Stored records
○ ○ ○ ○ ○ ○ ○
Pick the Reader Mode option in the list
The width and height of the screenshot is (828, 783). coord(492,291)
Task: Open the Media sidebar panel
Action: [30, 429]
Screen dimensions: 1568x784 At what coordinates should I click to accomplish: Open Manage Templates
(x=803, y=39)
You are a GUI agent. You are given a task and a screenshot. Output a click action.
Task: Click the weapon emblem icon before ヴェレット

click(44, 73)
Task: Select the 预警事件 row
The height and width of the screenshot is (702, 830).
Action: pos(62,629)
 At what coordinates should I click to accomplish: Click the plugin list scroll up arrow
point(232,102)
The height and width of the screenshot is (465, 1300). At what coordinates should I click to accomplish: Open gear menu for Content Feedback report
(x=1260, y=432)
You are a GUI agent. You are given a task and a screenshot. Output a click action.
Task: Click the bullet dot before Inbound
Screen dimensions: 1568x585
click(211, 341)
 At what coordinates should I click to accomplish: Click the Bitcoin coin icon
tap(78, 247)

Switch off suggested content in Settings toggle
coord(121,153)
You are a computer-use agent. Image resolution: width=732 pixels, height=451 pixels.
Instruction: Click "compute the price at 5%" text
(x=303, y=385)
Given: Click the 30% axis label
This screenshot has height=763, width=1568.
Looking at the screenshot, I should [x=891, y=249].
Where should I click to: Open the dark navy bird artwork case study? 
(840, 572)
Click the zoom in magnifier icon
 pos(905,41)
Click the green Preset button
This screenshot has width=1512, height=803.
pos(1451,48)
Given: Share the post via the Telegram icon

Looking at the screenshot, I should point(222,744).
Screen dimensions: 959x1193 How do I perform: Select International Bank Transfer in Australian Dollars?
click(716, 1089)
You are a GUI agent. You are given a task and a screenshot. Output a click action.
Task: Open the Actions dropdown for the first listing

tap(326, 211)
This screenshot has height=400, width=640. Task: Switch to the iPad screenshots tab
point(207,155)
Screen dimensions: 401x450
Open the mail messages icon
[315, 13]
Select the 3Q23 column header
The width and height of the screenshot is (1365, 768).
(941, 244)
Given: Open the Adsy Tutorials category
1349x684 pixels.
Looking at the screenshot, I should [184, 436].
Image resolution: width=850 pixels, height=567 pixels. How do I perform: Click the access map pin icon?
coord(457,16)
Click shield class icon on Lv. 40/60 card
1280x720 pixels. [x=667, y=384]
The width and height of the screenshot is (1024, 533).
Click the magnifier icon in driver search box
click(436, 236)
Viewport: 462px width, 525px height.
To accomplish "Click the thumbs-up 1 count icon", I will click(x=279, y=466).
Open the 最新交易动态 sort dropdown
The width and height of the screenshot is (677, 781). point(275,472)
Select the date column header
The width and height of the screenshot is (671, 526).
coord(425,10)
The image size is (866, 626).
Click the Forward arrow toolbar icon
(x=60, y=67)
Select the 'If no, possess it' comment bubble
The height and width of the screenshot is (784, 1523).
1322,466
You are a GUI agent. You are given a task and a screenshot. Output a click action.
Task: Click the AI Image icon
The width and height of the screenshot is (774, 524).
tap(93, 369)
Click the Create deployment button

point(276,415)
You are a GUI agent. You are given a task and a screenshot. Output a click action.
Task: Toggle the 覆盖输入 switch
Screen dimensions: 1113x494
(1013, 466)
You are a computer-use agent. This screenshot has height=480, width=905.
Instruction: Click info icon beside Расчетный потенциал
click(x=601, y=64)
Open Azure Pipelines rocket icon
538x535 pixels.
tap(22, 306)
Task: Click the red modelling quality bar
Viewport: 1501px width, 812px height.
○ ○ ○ ○ ○ ○ ○
### What is expected
Read the data above and pull out each line that holds the string "Viewport".

### Answer to the exercise
Viewport: 462px width, 525px height.
Viewport: 1501px width, 812px height.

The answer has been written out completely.